• Plaats geen papier dat de markering [
] markering(7) van de papiergeleider overschrijdt.
• Gebruik papier dat is bewaard bij de juiste temperatuur en vochtigheidsgraad. Gebruik geen papier dat gekruld
of gegolfd is door vochtigheid.
• Druk niet af op de achterzijde van papier waarop een andere printer heeft afgedrukt.
• Het papierformaat, de papiersoort en de papierdikte van de MP-lade worden soms op het paneel
weergegeven. U kunt de instelling wijzigen om het scherm te verbergen.

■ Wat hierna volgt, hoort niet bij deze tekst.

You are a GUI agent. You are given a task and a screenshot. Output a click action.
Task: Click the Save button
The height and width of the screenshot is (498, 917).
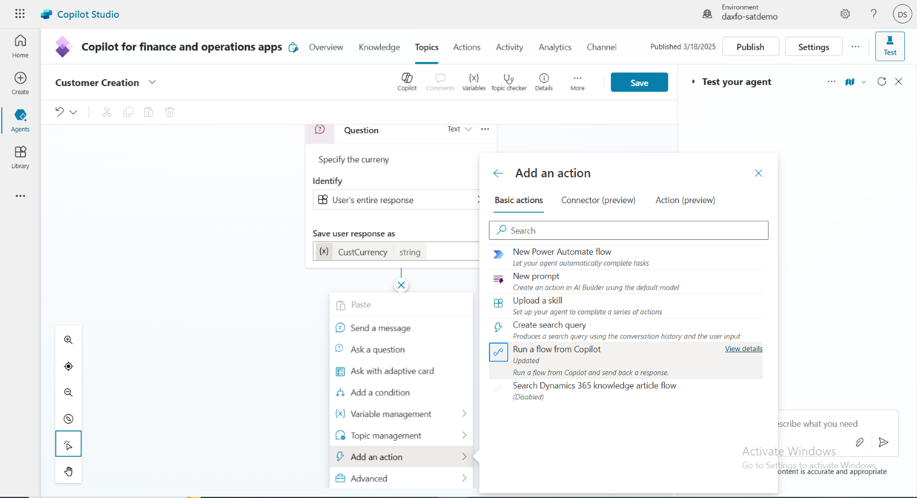[x=639, y=83]
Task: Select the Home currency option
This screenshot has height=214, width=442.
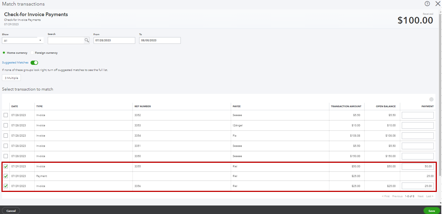Action: click(3, 53)
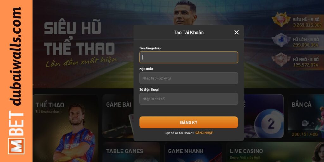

Om dit scherm te verbergen,
selecteert u [Admin Setup (Beheerdersinst.)] > [Panel Setup (Paginainstellingen)] > [Paper setup when paper
exchange (Papierinstelling bij papierwisseling)] en stelt u het in op [Off (Uit)].
7
Sluit de papiergeleidingsklep (5).
• Papier wordt niet toegevoerd als de papierdeksel open is.
Als u altijd op hetzelfde papierformaat of dezelfde papiersoort afdrukt vanuit de
universele cassette, registreert u het papier op het bedieningspaneel.
Als u één keer afdrukt, gaat u naar "Open het af te drukken bestand en druk het af door
de onderstaande procedure te volgen".
• Wanneer een printer in de energiebesparingsmodus staat, drukt u op de knop «POWER SAVE
(ENERGIESPAARSTAND)» om de modus te herstellen.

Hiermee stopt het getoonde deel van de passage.